Dedicated to the Memory of


James De Wolf Perry, Jr.


Bishop of Rhode Island 1911 - 1946


LITTLE RHODY PRESS -


PROVIDENCE, R. I.


Foreword


I am glad to commend this book to the Church people of Rhode Island. The Reverend Dr. Tyng, a man of scholarly taste and training, has given many years of faithful service to this Diocese, and has devoted much time in preparing the material in this volume. It makes a distinct contribution to the history of the Diocese, and I am grateful to him for his work.


G.G. Bennett


Bishop of Rhode Island


Preface


A history of the Episcopal Church in Rhode Island would seem to be very much in order. None such really exists.


In Field's History of Rhode Island and Providence Plantations there is in the second volume, a series of sketches of the growth of the various bodies of Christians in Rhode Island, by the Rev. Daniel Goodwin, D.D., a well-known scholar in the subject. A watered-down version of this appears in the W.P.A. volume on Rhode Island, continued very briefly to the near present. Dr. Goodwin's sketch runs only to 1900.


A three-volume account of the Church in Rhode Island, in many of its earlier features, is contained in Updike's History of the Narragansett Church, edited in 1892 by Dr. Goodwin and reissued by the generosity of Mr. Harold Brown of Newport. Mason's Annals of Trinity Church, Newport, is also a voluminous and valuable account, terminating long ago. Bishop Clark's Reminiscences, John Seeley Stone's Memoir of Bishop Griswold and Bachelder's History of the Eastern Diocese supply much material up to the time of the Civil War. All these works are now out of print and only semi-accessible. This applies also to Professor Henry B. Huntington's Centennial History of Grace Church, Providence, issued in 1931, an interesting account of its financial struggles and of the eminent men who have guided that great parish on its upward way.


Though I have made use of these works, and of others, my main sources have been the Diocesan Journals from 1790 on. But for the enormous cost of present day publication this little book could have been much larger and the treatment of important matters and men less meager. The growth of the Episcopal Church in Rhode Island in each of its main areas merits as much compass as is here given to them all.
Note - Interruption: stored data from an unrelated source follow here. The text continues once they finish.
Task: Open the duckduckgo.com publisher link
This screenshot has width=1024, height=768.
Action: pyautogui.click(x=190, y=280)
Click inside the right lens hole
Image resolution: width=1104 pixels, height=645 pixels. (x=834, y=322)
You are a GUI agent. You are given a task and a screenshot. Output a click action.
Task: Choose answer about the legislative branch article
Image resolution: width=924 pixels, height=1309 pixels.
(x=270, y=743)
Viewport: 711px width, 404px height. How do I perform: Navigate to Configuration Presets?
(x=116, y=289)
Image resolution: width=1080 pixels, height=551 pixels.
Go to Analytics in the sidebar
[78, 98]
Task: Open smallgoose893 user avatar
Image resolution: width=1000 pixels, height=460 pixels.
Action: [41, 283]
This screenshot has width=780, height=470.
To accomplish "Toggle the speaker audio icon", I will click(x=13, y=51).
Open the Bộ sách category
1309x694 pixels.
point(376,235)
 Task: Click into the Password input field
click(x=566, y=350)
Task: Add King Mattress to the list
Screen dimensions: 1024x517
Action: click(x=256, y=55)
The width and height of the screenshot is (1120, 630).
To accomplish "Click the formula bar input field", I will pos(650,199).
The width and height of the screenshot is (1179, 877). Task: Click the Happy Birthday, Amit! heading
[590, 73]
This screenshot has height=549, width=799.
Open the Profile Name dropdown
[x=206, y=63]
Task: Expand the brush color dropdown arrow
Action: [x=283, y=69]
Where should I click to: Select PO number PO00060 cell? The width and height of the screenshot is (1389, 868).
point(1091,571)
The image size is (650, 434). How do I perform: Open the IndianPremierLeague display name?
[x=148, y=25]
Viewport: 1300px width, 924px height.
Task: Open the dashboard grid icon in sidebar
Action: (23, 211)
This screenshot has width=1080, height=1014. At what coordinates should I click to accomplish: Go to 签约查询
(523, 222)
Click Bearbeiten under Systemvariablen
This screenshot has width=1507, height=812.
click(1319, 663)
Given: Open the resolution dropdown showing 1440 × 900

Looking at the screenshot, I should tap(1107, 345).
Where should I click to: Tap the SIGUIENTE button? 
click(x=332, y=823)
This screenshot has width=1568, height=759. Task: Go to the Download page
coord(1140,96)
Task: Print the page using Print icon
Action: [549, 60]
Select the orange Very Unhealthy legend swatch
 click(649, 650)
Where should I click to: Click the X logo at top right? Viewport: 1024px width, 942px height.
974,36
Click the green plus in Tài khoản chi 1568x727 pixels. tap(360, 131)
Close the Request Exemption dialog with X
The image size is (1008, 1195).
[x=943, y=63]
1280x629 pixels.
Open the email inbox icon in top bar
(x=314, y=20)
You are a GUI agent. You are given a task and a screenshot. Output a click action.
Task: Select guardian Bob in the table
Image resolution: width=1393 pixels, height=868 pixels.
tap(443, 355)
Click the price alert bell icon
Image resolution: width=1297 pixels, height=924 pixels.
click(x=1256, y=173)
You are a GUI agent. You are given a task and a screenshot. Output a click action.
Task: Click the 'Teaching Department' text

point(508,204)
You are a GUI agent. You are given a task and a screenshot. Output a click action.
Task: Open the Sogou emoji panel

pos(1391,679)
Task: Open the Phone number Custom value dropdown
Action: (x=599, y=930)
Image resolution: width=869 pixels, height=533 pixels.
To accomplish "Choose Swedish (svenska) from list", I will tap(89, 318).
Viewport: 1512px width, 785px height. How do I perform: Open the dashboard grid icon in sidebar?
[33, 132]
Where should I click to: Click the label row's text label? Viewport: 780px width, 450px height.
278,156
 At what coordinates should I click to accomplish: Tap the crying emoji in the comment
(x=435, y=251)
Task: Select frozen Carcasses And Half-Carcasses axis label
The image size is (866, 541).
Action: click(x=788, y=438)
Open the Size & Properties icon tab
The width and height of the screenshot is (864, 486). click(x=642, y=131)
My thanks are due to Bishops Bennett and Higgins for their interest and help in the work, and to the Rev. Anthony R. Parshley, Litt. D., lately Archdeacon of the Diocese, for the original stimulation to write.


DUDLEY TYNG


Greenville, Rhode Island Epiphany, 1954


CHAPTER I.


Introduction


The Church in Rhode Island 11 1698 to 1790


THE OLD NARRAGANSETT CHURCH


About the year 1700 one of the redoubtable Doctors Mather, of Boston and witchcraft fame, wrote thus about religion in Rhode Island: "It has been a Colluvies of Antinomians, Familists, Anabaptists, Antisabbatarians, Arminians, Socinians, Quakers, Ranters, everything in the world but Roman Catholics and true Christians." (i.e. Congregationalists ). If the Churchmen in Rhode Island had then been visible from Puritan Boston, they, doubtless, would have been included in this burst of damnatory disdain.


Trinity Church, Newport, nevertheless, was already in existence, while more than sixty years before a Church of England clergyman, of Puritan leanings, the Reverend William Blackstone (or Blaxton) had settled and ministered near the present village of Lonsdale. Blackstone, who had gladly left behind the "Lords Bishops" in England, misliked equally the 'Lords Brethren" who crowded upon him at his extensive farm in old Bos- ton. With the sale of his holdings there, he purchased from the Indians a large tract of land in what was then Rehoboth, but is now Cumberland, Rhode Island. Blackstone made the arduous journey through the wilder- ness in 1635, the year before Roger Williams landed in Providence at the site of the monument located across the street from the Cathedral of St. John. Blackstone built a comfortable house on "Study Hill", which looked out westward on the clear waters of the splashing river named after him. Besides his books, a large library for those days, which he transported on the backs of oxen from Boston, he brought the Prayer Book, apple growing and cattle raising to Rhode Island.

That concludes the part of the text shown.